● **Task directions**: Reproduce word for word the stretch of the preferred stock warrants note from "7. Stockholders’ Equity" through "December 31, 2008.".

━━━ Excerpt to read

Lifesize Communications, Inc.
Notes to Consolidated Financial Statements (continued)


 
 

7. Stockholders’ Equity (continued)
 
Preferred Stock Warrants

On July 31, 2003, the Company issued to its bank warrants to purchase 82,500 shares of Series A Preferred Stock in connection with the credit facility the bank extended to the Company (see Note 6). The warrants were issued with an exercise price of $1.00 per share, subject to adjustment for recapitalization events, and an expiration date of July 31, 2010. The Company valued the warrants at $59,400 using the Black-Scholes method using a zero percent dividend yield, expected volatility of 75%, a risk-free interest rate of 3.75%, and expected life of seven years. The warrant value of $59,400 was recorded as a deferred financing cost and has been amortized into interest expense in equal monthly amounts over the life of the credit facility. The unamortized portion of this deferred financing cost was $0 as of December 31, 2008.

On March 21, 2005 and August 31, 2005, the Company issued warrants to a venture debt firm to purchase 118,421 and 118,421 shares of Series B Preferred Stock, respectively, in connection with the growth capital financing agreement the venture debt firm extended to the Company (see Note 6). The warrants were issued with an exercise price of $1.90 per share, subject to adjustment for recapitalization events, and an expiration date of ten years from the warrant issuance date. The Company valued the warrants at $183,600 and $182,400 using the Black-Scholes method using a zero percent dividend yield, expected volatility of 75%, a risk-free interest rate of 4.55% and 4.2%, respectively, and expected life of ten years. The total warrant value of $366,000 was recorded as a deferred financing cost and has been amortized into interest expense in equal monthly amounts over the life of the growth capital financing agreement. As a result of the repayment of the growth capital financing loan in November 2007 (see Note 6) the Company recognized a loss on extinguishment of debt related to the write-off of unamortized deferred financing costs.

On June 9, 2006, the Company issued warrants to a venture debt firm to purchase 31,579 shares of Series B Preferred Stock in connection with an amendment to the growth capital financing agreement the venture debt firm extended to the Company (see Note 6). The warrants were issued with an exercise price of $1.90 per share, subject to adjustment for recapitalization events, and an expiration date of ten years from the warrant issuance date. The Company valued the warrants at $77,000 using the Black-Scholes method using a zero percent dividend yield, expected volatility of 75%, a risk-free interest rate of 4.98% and expected life of ten years. The total warrant value of $77,000 was recorded as a deferred financing cost and was being amortized into interest expense in equal monthly amounts over the life of the amended growth capital financing agreement. As a result of the repayment of the growth capital financing loan in November 2007 (see Note 6) the Company recognized a loss on extinguishment of debt related to the write-off of unamortized deferred financing costs.

━━━━━━
━━━ Given information

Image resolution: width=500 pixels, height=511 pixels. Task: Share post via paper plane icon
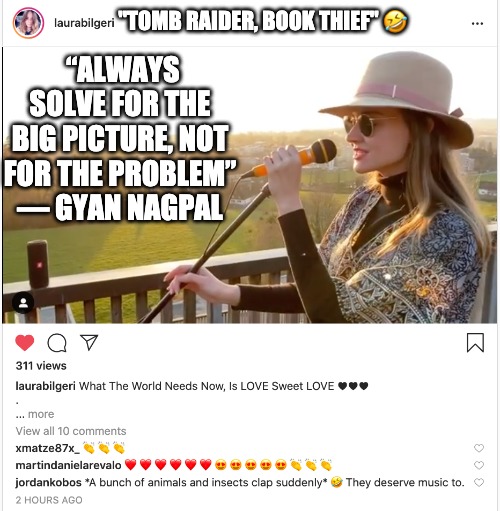click(89, 342)
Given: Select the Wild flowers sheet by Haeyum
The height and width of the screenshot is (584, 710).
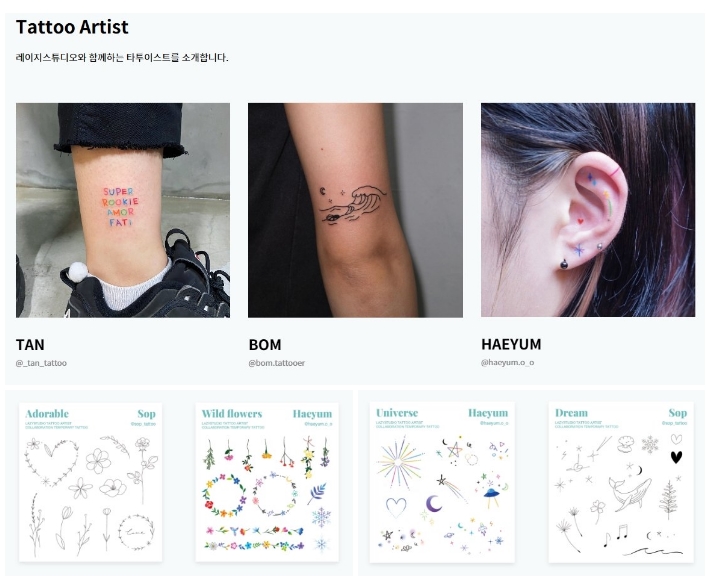Looking at the screenshot, I should (x=267, y=482).
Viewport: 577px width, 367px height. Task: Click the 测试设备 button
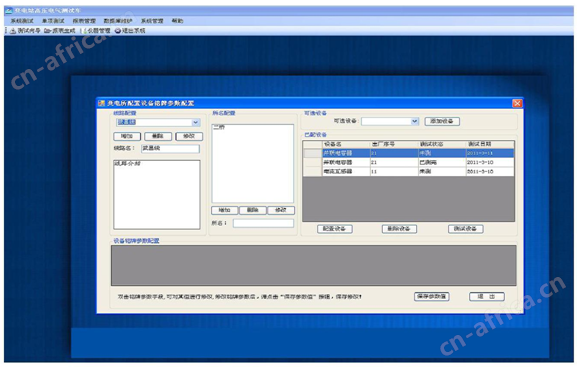[466, 229]
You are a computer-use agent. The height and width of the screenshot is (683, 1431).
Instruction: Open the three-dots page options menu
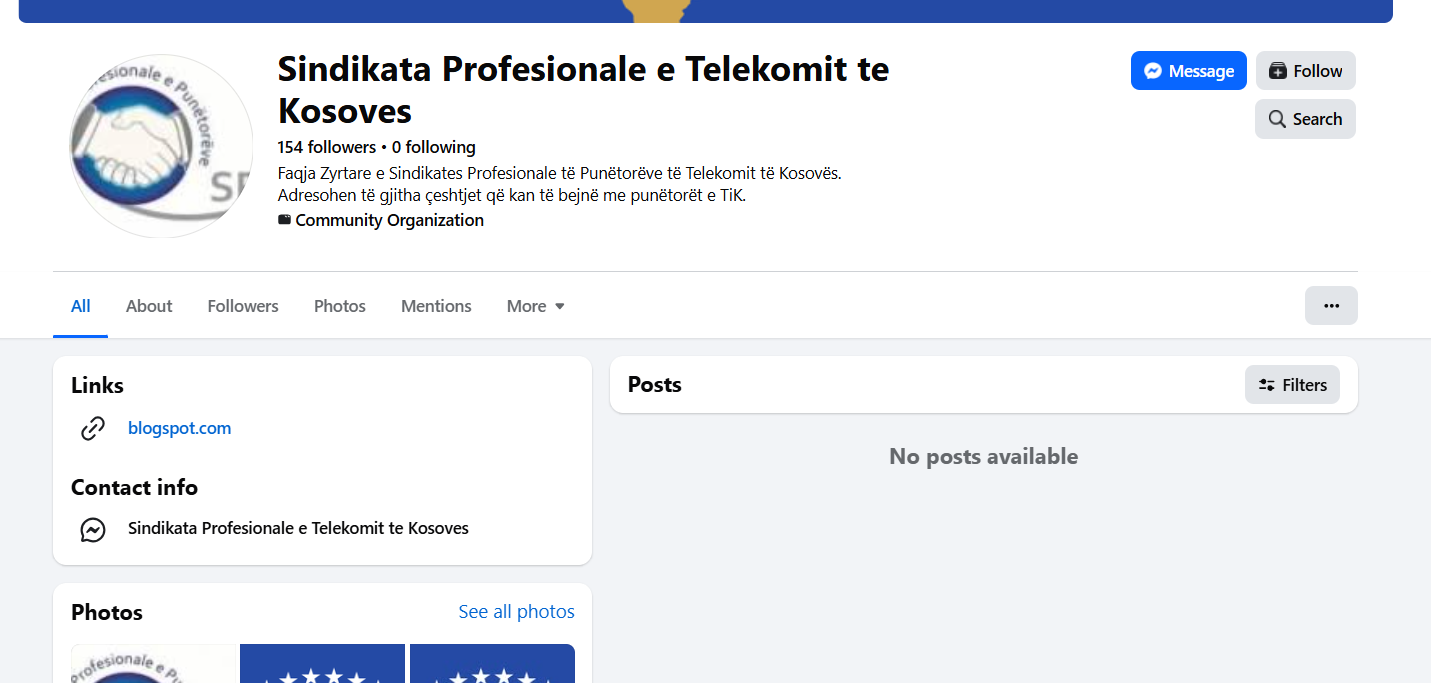[1331, 306]
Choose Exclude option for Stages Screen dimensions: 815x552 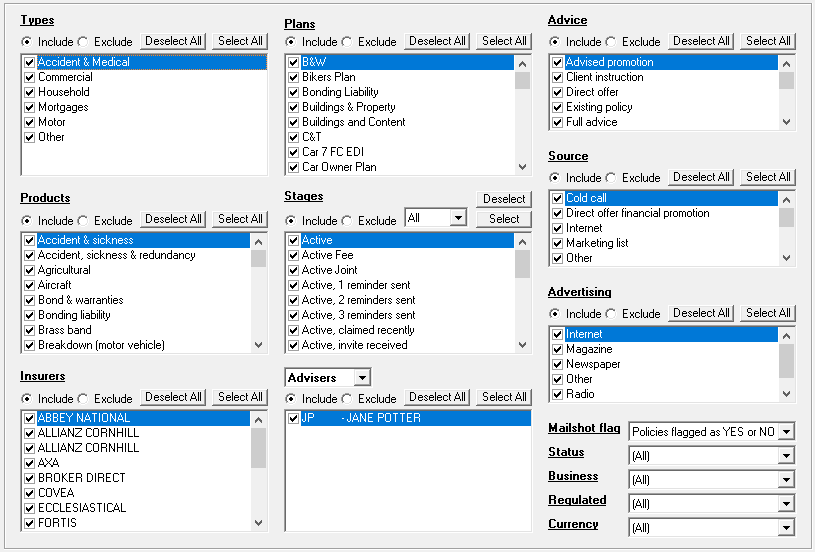[x=347, y=220]
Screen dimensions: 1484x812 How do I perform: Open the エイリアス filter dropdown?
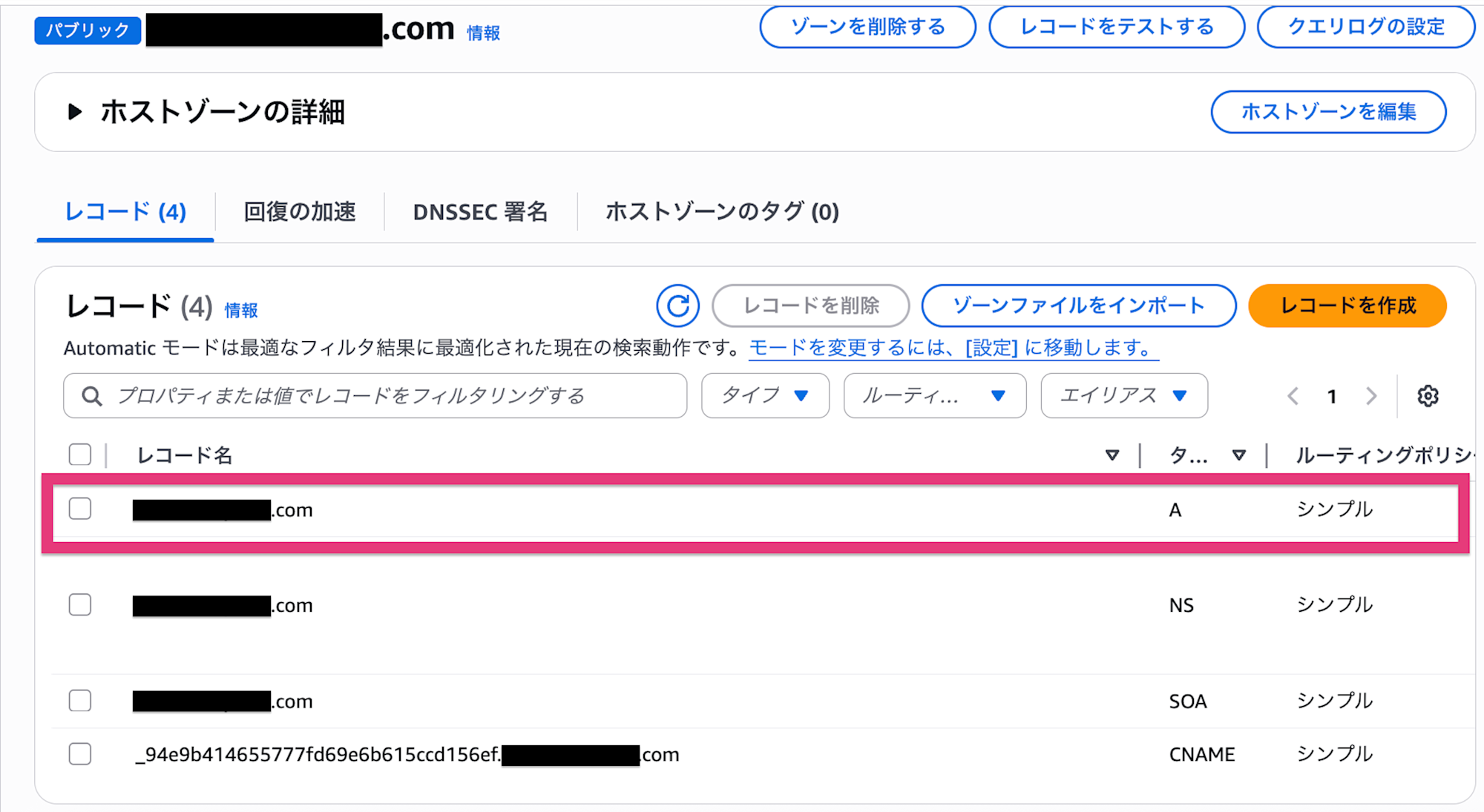1123,396
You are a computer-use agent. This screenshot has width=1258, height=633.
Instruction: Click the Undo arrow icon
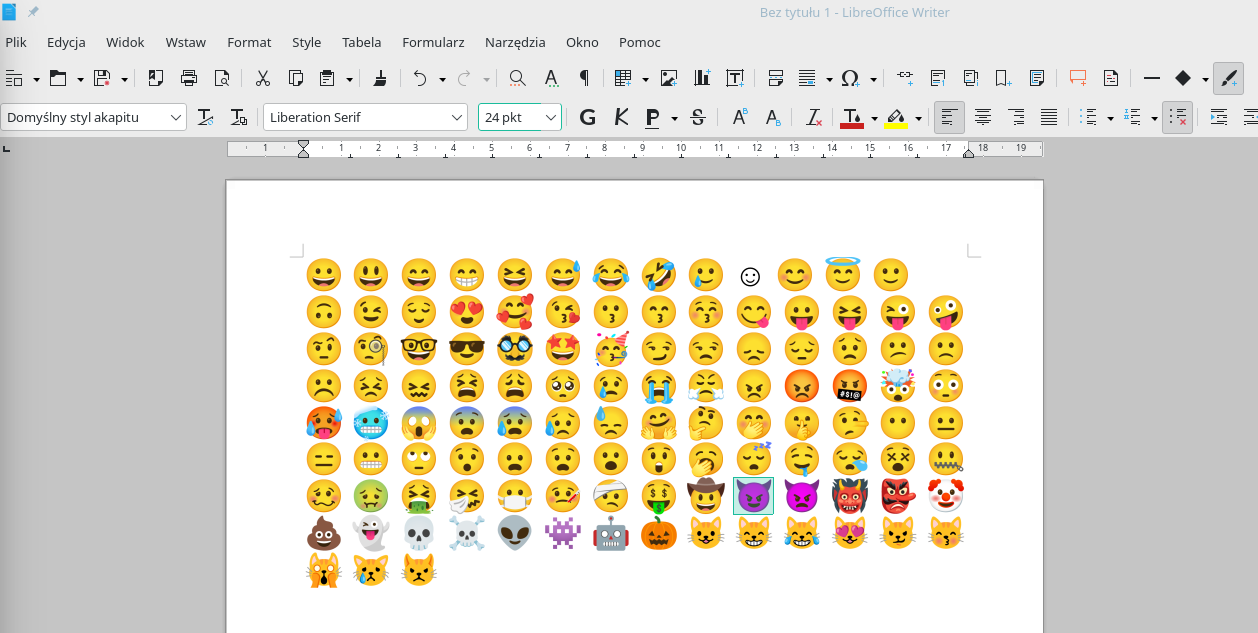click(x=420, y=78)
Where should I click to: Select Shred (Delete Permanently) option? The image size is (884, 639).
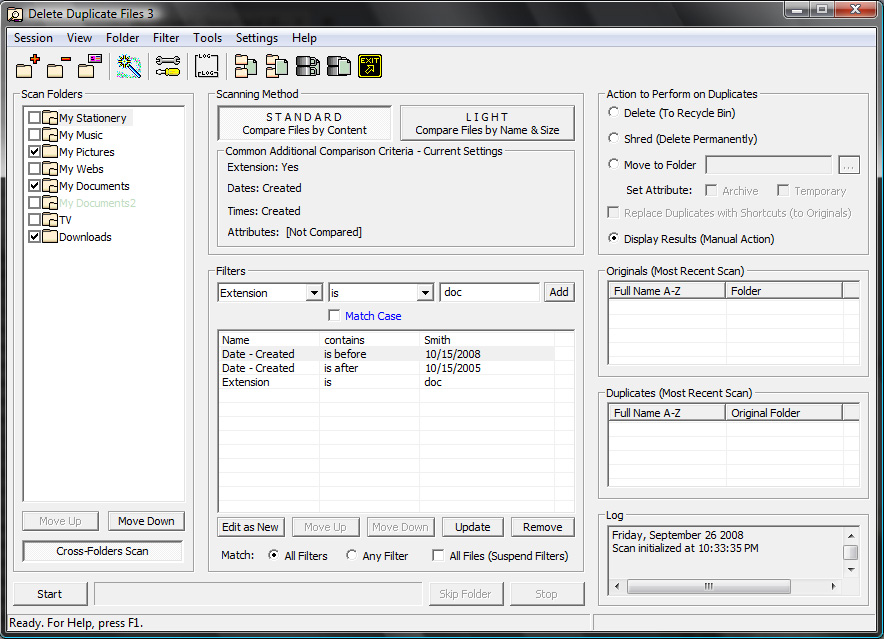point(614,139)
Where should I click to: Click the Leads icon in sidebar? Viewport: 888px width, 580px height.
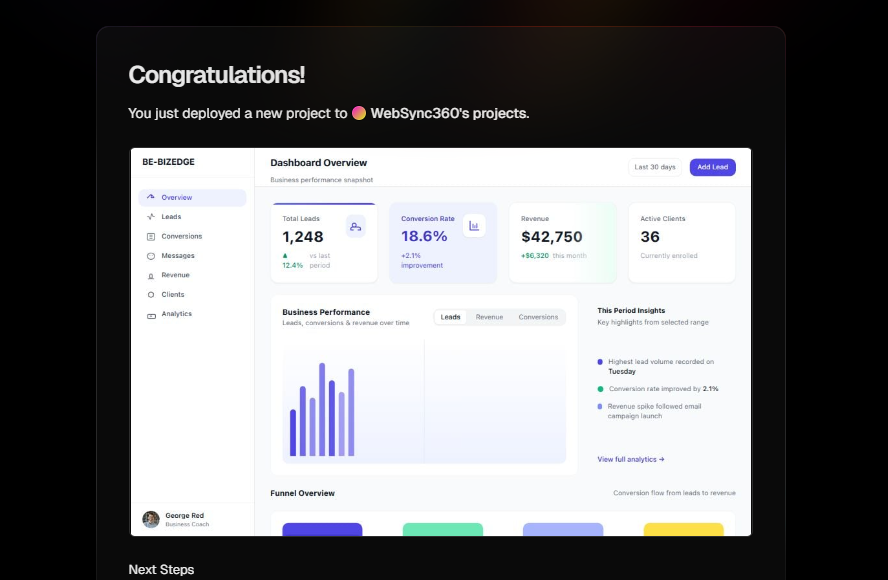(151, 217)
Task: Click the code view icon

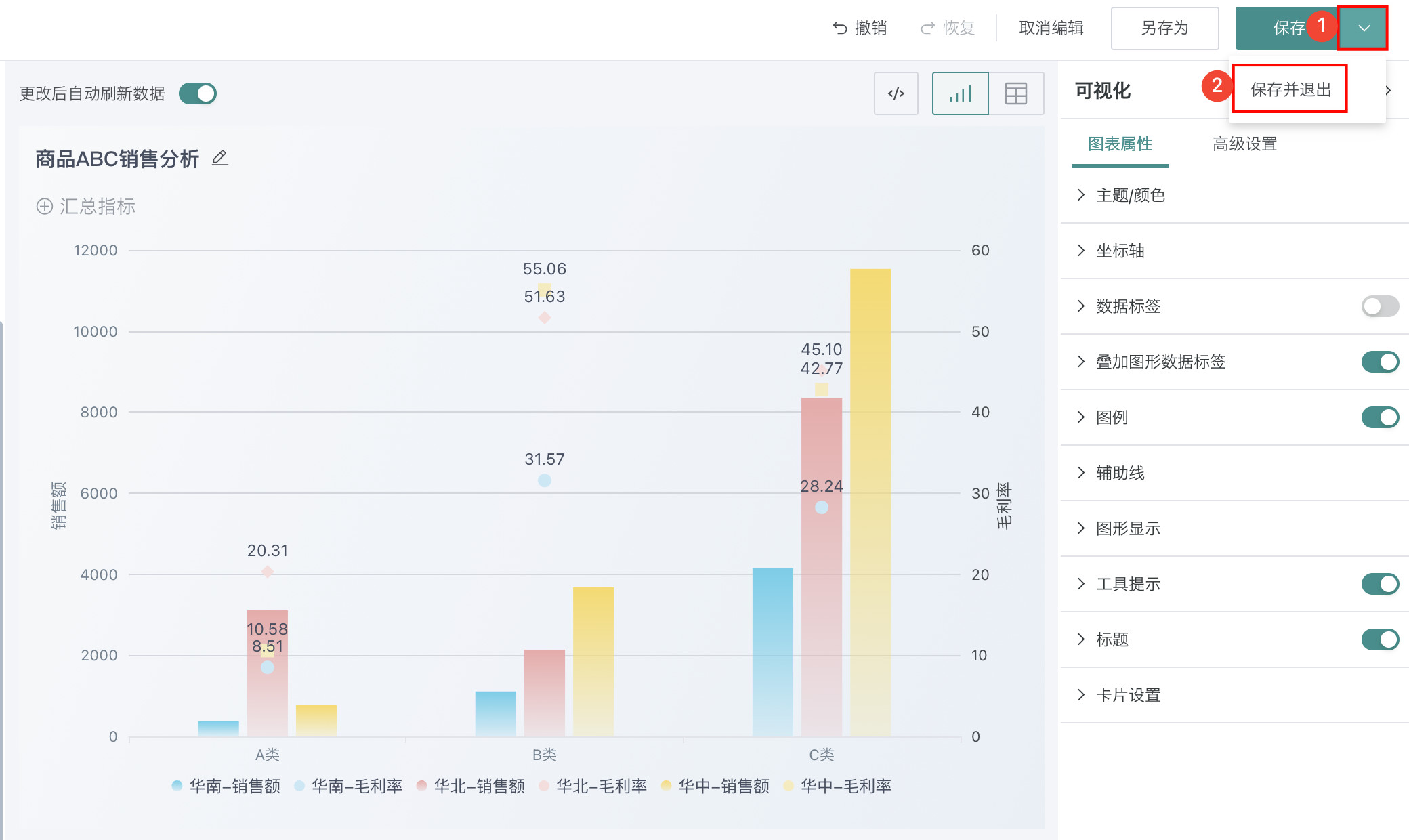Action: click(896, 93)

━━━━━━

● **Written response**:
7. Stockholders’ Equity (continued)
 
Preferred Stock Warrants

On July 31, 2003, the Company issued to its bank warrants to purchase 82,500 shares of Series A Preferred Stock in connection with the credit facility the bank extended to the Company (see Note 6). The warrants were issued with an exercise price of $1.00 per share, subject to adjustment for recapitalization events, and an expiration date of July 31, 2010. The Company valued the warrants at $59,400 using the Black-Scholes method using a zero percent dividend yield, expected volatility of 75%, a risk-free interest rate of 3.75%, and expected life of seven years. The warrant value of $59,400 was recorded as a deferred financing cost and has been amortized into interest expense in equal monthly amounts over the life of the credit facility. The unamortized portion of this deferred financing cost was $0 as of December 31, 2008.